- **Task**
Work out how many lines of the listing hold the string "under", then answer with that number and nothing else.

-- Recorded data follows --

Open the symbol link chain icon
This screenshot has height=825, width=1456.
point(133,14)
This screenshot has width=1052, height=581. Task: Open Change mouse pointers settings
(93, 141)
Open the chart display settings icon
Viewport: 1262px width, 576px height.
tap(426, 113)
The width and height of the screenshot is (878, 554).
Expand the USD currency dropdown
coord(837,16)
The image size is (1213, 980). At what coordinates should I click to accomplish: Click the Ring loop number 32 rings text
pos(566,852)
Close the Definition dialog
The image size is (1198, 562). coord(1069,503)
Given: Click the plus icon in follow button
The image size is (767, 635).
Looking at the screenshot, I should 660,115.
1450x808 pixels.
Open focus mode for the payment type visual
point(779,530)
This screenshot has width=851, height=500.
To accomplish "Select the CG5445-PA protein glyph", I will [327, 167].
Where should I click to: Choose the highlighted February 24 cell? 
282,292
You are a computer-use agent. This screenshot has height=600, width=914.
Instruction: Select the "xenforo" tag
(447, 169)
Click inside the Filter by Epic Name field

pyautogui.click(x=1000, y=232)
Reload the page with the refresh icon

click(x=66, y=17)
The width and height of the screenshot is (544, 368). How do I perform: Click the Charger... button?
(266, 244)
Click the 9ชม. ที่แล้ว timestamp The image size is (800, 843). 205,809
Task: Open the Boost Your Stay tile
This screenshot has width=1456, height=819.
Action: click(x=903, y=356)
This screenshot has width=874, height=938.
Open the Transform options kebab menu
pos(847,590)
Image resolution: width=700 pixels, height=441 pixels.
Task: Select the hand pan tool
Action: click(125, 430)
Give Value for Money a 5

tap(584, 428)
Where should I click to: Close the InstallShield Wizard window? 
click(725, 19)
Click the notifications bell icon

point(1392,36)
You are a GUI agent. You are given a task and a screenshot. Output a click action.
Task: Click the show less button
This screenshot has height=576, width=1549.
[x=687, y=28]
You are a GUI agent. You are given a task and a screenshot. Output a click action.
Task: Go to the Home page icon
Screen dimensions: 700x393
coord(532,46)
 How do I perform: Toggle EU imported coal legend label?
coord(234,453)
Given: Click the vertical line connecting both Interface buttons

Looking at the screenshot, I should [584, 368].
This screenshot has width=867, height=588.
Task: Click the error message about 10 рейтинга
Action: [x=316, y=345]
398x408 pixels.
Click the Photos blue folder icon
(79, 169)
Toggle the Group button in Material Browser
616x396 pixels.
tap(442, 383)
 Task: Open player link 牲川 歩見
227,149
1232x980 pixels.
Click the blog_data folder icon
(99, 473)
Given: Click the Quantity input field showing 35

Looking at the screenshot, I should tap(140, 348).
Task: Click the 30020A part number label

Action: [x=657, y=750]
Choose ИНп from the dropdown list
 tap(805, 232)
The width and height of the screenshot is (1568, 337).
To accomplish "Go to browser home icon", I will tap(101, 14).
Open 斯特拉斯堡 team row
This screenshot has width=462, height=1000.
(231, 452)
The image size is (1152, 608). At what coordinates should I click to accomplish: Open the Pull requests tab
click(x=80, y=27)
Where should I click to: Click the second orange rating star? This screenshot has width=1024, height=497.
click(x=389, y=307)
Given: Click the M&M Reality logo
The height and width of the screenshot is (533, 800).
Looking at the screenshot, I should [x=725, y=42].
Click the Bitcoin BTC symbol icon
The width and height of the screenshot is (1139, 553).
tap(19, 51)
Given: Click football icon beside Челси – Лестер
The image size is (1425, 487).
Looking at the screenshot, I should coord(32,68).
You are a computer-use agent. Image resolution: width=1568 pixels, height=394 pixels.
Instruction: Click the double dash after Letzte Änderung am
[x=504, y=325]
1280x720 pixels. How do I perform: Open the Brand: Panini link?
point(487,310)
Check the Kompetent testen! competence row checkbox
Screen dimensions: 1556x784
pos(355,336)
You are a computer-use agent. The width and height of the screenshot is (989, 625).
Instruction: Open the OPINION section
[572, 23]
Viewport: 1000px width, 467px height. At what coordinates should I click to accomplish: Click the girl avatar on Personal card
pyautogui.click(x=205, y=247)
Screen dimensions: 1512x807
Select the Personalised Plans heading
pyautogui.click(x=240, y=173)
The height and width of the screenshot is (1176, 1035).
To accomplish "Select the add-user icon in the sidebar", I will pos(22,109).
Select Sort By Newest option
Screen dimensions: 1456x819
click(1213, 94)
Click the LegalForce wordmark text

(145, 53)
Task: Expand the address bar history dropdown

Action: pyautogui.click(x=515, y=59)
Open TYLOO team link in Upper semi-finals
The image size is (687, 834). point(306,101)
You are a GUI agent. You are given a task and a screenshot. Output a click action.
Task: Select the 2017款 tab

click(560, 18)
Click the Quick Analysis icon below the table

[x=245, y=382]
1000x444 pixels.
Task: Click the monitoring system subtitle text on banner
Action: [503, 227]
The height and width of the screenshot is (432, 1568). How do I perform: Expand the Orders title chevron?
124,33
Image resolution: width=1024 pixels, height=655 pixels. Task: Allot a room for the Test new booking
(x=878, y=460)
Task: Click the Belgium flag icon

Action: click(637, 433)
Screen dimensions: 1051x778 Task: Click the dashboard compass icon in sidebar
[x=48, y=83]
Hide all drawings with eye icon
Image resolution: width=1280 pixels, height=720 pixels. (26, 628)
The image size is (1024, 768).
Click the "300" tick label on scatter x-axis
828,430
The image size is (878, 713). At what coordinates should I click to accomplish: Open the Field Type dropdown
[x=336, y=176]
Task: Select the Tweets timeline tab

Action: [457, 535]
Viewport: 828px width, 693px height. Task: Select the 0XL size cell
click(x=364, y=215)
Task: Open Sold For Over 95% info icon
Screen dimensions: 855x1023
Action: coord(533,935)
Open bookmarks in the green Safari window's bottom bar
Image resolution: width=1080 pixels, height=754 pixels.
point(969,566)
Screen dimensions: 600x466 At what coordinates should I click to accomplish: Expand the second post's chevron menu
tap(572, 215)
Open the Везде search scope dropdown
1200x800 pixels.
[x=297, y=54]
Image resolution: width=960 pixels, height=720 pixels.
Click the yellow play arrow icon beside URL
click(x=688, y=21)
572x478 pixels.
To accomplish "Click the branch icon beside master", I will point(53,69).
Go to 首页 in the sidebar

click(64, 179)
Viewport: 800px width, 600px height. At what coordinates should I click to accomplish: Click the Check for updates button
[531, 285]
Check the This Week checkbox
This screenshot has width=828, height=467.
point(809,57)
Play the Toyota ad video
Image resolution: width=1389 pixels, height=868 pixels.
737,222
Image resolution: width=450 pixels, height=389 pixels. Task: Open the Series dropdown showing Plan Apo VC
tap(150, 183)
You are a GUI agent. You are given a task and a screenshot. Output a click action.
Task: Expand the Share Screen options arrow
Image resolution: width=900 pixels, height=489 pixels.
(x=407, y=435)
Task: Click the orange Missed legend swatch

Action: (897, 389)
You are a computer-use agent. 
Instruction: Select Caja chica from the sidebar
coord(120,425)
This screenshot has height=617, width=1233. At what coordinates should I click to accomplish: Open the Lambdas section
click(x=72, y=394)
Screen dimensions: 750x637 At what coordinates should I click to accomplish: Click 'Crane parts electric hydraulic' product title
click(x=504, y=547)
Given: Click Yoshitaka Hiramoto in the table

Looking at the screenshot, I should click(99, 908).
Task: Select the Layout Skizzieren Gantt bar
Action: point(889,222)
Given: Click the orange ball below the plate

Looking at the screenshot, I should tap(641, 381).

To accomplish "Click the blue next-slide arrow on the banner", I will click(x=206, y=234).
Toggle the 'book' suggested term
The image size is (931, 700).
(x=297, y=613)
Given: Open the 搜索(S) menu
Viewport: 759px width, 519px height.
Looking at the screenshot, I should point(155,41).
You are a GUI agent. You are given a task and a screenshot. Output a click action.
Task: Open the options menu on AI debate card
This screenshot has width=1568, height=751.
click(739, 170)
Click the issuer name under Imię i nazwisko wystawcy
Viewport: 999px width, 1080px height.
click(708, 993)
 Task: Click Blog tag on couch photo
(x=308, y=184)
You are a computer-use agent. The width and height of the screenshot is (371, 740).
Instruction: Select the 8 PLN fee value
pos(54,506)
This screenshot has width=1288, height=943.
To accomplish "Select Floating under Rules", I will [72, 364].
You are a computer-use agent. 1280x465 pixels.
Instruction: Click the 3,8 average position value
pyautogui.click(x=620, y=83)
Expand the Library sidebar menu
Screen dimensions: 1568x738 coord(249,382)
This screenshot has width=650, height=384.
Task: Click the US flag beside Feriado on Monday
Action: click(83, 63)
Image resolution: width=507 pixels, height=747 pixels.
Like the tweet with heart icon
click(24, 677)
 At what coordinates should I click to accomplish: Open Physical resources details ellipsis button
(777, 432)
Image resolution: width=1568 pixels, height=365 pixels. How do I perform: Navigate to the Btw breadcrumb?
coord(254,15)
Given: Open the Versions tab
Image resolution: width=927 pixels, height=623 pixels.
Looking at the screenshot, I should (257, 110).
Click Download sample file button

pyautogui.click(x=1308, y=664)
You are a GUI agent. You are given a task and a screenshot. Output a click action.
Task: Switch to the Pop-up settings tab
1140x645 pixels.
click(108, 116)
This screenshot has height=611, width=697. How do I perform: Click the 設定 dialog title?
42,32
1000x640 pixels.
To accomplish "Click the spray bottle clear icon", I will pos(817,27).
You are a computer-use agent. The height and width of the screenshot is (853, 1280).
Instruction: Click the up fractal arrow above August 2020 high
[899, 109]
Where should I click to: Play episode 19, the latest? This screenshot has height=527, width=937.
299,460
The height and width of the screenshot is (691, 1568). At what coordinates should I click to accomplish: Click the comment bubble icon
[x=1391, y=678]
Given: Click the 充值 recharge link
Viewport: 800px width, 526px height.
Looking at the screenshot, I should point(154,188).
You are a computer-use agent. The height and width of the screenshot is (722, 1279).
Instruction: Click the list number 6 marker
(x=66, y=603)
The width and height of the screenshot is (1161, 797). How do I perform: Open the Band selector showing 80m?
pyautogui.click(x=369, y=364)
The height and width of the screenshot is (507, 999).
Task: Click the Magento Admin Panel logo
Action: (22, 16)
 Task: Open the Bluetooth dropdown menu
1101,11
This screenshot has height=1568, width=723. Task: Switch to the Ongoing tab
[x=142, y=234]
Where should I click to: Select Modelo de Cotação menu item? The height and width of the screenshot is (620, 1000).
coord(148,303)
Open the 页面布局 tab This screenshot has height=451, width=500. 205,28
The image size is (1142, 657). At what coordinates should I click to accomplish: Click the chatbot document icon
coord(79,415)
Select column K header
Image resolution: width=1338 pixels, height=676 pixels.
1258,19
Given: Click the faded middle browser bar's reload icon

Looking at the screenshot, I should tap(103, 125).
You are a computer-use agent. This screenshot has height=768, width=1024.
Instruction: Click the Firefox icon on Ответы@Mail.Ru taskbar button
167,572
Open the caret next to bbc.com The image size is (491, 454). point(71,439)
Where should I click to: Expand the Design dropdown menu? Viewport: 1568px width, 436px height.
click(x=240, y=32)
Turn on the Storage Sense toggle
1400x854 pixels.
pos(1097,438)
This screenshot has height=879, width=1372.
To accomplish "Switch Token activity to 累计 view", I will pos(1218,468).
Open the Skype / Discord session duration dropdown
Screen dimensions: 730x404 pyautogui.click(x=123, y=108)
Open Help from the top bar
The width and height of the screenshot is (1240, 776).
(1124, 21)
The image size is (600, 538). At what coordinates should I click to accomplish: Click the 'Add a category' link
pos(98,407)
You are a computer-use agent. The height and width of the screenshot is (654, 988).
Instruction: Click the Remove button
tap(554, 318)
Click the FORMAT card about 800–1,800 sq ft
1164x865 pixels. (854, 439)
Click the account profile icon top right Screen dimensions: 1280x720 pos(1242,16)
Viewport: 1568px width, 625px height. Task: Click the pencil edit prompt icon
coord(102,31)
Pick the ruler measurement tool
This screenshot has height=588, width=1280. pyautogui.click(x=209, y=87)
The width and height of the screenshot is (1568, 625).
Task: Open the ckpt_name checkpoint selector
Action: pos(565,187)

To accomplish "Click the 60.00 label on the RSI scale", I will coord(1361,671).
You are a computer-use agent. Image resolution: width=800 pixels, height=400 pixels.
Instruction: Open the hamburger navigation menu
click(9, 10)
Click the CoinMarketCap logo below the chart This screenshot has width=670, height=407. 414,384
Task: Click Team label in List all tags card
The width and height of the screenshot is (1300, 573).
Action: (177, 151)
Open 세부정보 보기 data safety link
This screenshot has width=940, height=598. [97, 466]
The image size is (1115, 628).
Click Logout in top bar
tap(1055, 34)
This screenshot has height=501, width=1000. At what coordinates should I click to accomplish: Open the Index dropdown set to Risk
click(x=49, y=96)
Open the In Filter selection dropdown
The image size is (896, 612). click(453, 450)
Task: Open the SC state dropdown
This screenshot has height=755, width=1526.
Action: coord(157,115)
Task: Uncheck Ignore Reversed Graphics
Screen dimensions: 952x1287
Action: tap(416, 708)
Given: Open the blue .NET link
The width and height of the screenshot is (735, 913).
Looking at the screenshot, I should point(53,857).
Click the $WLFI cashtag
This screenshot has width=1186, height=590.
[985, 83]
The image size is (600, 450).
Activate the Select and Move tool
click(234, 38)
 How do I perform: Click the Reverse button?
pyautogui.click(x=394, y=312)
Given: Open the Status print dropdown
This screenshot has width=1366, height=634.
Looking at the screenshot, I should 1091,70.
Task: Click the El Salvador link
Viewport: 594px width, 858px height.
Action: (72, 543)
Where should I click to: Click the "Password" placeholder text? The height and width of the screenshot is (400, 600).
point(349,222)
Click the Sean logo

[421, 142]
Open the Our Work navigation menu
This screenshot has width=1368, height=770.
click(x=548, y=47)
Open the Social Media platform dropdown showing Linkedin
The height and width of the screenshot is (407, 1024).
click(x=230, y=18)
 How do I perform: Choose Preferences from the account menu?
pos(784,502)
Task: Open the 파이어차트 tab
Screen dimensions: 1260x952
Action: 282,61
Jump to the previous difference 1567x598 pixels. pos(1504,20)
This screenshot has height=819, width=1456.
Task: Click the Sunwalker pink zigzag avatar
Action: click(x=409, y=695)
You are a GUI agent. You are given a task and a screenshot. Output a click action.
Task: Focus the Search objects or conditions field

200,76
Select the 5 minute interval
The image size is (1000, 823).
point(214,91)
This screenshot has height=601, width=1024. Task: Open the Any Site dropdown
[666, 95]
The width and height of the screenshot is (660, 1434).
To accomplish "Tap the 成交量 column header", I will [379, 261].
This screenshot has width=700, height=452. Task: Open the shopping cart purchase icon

-- Recorded data concluded --

- **Answer space**
2